Note: EN—European North (Komi Republic); CS—Central Siberia (Krasnoyarsk region); I, II, III—site numbers; PHE—phenanthrene; ANT—anthracene; FLA—fluoranthene; PYR—pyrene; BaA—benzo[a]anthracene; CHR—chrysene; BaP—benzo[a]pyrene.

).

According to the literature data [83,84,85], it reflects the nature of the burning of wood, herbs, and other plant residues. According to this ratio, all investigated horizons have pyrogenic origin of PAHs, which is also proved by dendrochronological studies at these sites. This is especially evident for organic horizons, where the coefficient FLA/(FLA+PYR) indicates the dominant influence of biomass combustion during the formation of PAHs.

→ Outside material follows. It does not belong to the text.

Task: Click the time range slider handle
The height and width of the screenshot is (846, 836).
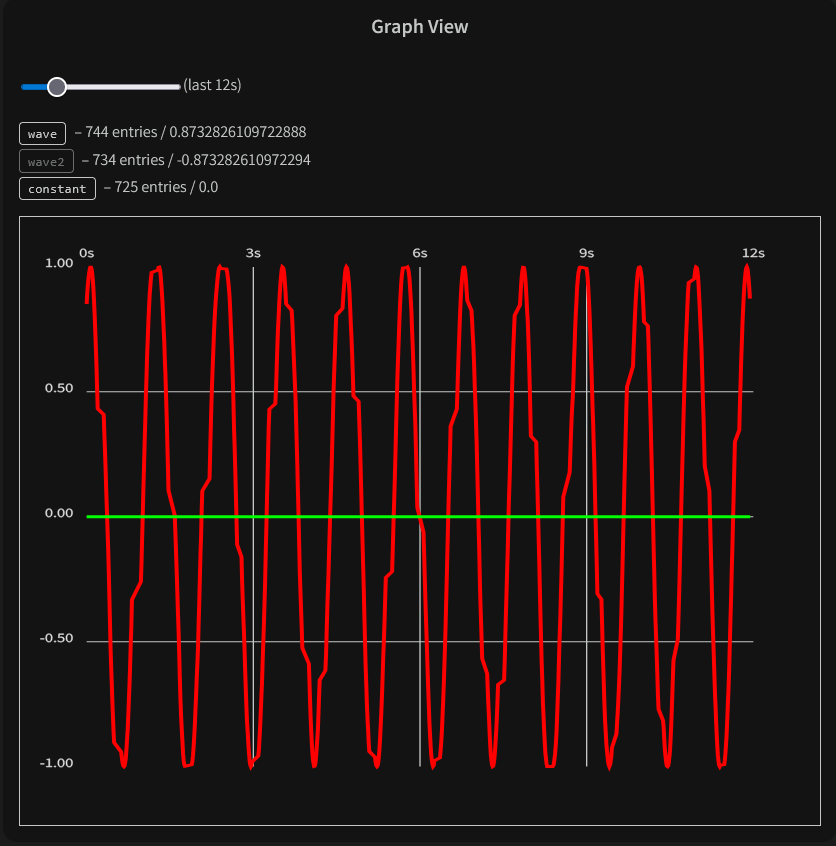Action: pos(57,87)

Thus, it can be argued that pyrogenic signs in the soils of spruce forests after 100–200 years are reflected not only in morphological changes in soils (the presence of coals, soot, etc.), but also in an increase in PAH content, which for a long time remains a criterion for determining pyrogenic changes in soils after fires.

5. Conclusions

The study of the soils of indigenous spruce forests of the Komi Republic and the Krasnoyarsk Territory made it possible to reveal the patterns of the influence of pyrogenesis and the preservation of pyrogenic characteristics in soils after a fire. All the studied soils are characterized by the fact that more than a century has passed since the last fires. However, pyrogen products are preserved in soils, diagnosed by the morphological features of soils and the specifics of soil organic matter. The studied soils are characterized by similar morphological and chemical properties. It was revealed that, after fires, organic horizons are compacted, and morphologically diagnosed carbonaceous inclusions are preserved in organic Q_pyr and mineral E_pyr horizons. Significant differences in the stocks of carbon and nitrogen, and the content of water-soluble organic matter between the soils of the studied regions were not revealed. However, an increase in the contribution of the E_pyr pyrogenic mineral horizon to the total stocks of carbon and nitrogen were established. It is suggested that light densimetric fractions are an important pool for preserving pyrogenic carbon, which requires additional research.

A high content of PAHs in pyrogenic organic and upper mineral horizons was found 100–200 years after the fire. The calculated coefficients FLA/(FLA+PYR) confirm the pyrogenic origin of the isolated PAHs in the studied soils. It is shown that the content of PAHs can be used as markers of pyrogenesis. The obtained materials can be the basis for further monitoring observations in the study regions (European North and Central Siberia).